We are going to make a Class object. We've been working with certain classes. Going to come to the foreground now.

An **instance** of a Class is made by a function (with same name as the Class) that initializes it. 

A Class can have:
* attributes - variables which get assigned a value for each instance of the Class; 
* methods - functions that can "see" and use attributes and other methods of the Class instance.

In [None]:
# Numpy array is a Class. 
my_array = np.array([[1],[2],[312]]) # this initializes an array instance
my_array.shape # shape is an attribute

In [None]:
# printing output of 3 methods for the Class instance
print( my_array.astype('float') )  
print( my_array.min(axis=0) )
print( my_array.flatten() )

In [None]:
auto = pd.read_csv('../../DataSets/Auto.csv')
auto.head() # A method called on auto (instance of pandas.DataFrame Class)

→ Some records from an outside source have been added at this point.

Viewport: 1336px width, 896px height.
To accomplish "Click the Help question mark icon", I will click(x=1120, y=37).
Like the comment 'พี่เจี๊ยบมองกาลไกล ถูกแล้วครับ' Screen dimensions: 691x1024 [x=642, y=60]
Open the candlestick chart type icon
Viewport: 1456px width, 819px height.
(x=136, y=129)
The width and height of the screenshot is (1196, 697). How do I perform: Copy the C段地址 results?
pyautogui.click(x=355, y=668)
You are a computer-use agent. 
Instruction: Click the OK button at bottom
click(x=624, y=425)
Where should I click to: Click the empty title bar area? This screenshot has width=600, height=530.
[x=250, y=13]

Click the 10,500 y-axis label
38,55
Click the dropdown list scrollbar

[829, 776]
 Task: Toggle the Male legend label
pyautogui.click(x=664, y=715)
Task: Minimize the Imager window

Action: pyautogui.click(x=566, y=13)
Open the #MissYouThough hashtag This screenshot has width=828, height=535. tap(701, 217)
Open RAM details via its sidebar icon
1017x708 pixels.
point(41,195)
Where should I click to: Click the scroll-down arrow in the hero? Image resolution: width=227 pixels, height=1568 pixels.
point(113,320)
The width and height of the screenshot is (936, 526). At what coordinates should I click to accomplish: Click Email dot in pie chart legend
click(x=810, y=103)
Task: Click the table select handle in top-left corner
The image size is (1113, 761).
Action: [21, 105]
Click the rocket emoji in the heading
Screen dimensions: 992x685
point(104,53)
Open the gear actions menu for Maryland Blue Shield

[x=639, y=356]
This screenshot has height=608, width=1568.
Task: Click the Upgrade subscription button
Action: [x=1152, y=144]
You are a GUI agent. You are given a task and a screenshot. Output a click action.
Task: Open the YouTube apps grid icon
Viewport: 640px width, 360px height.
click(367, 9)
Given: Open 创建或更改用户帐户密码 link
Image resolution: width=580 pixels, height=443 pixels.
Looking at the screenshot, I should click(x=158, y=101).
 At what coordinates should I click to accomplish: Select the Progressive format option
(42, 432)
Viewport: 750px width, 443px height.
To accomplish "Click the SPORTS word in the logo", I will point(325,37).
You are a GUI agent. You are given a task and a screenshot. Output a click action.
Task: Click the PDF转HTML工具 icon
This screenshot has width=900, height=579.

We're going to use data from other columns (not `mpg`), to predict whether a car has "high" mpg or "low" mpg.

In [None]:
auto['mpg01'] = np.array(auto['mpg'] > auto['mpg'].median()).astype('int') # make column with 0 or 1; =1 if mpg is larger than median mpg
auto.head()

In [None]:
data_init = auto[['cylinders','displacement','horsepower','weight','acceleration','year']]
labels = auto['mpg01']

In [None]:
data = pd.DataFrame({}) # empty dataframe

In [None]:
# Standardize scale of columns (so that max minus min in each column is same)
for c in data_init.columns:
  data[c] = (data_init[c] - data_init[c].min())/ (data_init[c].max() - data_init[c].min())

In [None]:
from sklearn.linear_model import LogisticRegression

In [None]:
clf=LogisticRegression(tol=0.001)
clf.fit(data, labels)

In [None]:
clf.coef_

In [None]:
clf.score(data, labels)

In [None]:
np.sum(clf.predict(data) == labels)/len(labels)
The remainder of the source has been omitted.